_Task to carry out_. Whenever the string "field" turns up in a line of the data below, copy that line.

------------------------------------------------

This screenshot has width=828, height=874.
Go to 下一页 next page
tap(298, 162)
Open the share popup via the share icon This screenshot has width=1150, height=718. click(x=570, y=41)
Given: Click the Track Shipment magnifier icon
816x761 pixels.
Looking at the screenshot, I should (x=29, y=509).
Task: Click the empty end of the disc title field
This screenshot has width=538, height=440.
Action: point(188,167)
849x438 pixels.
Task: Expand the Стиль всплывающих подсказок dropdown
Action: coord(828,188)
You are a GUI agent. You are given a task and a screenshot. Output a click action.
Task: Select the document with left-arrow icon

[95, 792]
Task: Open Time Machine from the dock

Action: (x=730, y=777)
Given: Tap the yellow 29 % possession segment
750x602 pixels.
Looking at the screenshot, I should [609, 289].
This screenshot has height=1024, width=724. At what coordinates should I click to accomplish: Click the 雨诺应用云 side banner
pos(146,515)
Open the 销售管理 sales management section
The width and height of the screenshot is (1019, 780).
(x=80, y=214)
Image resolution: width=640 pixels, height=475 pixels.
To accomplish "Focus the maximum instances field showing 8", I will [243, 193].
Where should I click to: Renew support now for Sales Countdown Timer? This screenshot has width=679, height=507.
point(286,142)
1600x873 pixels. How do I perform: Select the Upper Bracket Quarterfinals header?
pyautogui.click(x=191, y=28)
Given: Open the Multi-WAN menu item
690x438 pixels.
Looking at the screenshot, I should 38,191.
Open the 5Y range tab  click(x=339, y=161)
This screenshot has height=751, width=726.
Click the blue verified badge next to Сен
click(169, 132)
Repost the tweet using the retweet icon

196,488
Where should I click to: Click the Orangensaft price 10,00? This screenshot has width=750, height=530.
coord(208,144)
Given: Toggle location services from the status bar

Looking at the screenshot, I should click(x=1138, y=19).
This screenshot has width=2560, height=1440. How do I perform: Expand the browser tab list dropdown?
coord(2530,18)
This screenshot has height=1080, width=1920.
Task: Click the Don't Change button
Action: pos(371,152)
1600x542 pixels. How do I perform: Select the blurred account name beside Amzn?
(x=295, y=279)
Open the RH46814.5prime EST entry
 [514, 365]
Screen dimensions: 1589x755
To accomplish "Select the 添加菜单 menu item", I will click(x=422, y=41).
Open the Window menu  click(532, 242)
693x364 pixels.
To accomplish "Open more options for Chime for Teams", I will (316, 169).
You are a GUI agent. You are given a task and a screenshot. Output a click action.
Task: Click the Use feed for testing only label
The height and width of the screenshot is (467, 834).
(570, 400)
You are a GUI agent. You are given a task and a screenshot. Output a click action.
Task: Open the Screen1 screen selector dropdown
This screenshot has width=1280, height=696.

------------------------------------------------

_Exercise result_.
Task: Click the empty end of the disc title field
To accomplish "Focus the maximum instances field showing 8", I will [243, 193].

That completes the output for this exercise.